Which lines in the items below contain the string "order"? Copy each of those lines, treating uppercase and lowercase letters as different.

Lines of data

╭──

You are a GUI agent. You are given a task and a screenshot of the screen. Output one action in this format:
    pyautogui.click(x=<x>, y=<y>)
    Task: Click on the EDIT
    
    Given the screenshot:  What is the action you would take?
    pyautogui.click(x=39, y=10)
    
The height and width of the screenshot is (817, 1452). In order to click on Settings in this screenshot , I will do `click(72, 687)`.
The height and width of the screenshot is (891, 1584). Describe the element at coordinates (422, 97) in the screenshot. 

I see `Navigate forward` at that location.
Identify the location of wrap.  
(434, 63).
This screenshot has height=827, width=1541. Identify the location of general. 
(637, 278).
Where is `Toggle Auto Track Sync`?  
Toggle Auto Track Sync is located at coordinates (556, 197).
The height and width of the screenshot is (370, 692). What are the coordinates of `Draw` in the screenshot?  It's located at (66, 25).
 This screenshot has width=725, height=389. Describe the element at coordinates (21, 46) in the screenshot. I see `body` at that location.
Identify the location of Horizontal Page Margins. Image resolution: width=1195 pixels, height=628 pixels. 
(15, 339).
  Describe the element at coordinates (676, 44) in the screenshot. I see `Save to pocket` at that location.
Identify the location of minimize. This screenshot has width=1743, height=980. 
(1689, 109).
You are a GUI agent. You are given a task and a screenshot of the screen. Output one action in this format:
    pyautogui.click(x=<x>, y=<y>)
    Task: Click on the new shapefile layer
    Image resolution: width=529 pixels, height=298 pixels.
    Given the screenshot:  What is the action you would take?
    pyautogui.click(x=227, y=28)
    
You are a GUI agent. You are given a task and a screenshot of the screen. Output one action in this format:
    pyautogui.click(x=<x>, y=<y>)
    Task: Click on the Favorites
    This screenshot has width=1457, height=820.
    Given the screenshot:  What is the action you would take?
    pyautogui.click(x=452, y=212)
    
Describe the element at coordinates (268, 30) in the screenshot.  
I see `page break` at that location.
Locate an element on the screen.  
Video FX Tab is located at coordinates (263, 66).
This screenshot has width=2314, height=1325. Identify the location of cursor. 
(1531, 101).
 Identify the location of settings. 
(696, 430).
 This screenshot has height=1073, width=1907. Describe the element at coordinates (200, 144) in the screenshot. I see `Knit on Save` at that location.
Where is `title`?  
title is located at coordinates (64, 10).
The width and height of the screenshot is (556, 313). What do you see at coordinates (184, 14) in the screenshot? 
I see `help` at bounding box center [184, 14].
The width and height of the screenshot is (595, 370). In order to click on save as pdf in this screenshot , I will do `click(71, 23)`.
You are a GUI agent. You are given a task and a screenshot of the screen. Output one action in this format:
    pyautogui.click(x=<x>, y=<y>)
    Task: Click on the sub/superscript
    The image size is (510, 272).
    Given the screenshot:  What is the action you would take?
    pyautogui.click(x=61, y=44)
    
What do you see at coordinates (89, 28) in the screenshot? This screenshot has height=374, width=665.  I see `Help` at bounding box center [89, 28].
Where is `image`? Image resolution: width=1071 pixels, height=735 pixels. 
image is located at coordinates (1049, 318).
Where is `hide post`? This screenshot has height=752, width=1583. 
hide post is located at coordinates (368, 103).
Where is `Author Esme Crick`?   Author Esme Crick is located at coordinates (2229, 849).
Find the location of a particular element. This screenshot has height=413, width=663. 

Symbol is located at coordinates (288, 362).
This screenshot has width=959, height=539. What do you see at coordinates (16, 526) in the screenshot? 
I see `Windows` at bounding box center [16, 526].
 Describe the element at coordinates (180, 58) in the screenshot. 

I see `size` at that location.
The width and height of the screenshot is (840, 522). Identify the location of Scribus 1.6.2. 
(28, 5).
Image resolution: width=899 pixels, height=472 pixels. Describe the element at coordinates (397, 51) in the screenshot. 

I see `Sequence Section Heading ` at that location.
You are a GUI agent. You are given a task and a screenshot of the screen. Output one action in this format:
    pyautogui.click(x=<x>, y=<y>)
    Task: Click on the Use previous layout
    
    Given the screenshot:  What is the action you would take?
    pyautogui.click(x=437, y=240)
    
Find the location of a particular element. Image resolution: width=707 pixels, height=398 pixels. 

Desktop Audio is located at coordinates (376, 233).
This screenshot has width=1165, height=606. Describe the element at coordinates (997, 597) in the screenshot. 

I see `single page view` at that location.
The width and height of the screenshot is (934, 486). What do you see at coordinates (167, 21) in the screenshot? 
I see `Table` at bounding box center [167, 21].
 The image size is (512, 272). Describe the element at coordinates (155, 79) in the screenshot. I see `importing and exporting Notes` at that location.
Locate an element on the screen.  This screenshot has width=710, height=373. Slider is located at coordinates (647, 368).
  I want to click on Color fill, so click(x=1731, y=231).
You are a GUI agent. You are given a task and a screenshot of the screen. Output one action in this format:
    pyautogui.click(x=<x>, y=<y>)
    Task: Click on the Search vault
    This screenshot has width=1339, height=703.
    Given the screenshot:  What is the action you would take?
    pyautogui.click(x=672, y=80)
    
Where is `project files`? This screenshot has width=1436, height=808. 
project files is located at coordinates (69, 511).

╰──

RESULT FOR THIS TASK:
The height and width of the screenshot is (817, 1452). In order to click on Settings in this screenshot , I will do `click(72, 687)`.
The width and height of the screenshot is (595, 370). In order to click on save as pdf in this screenshot , I will do `click(71, 23)`.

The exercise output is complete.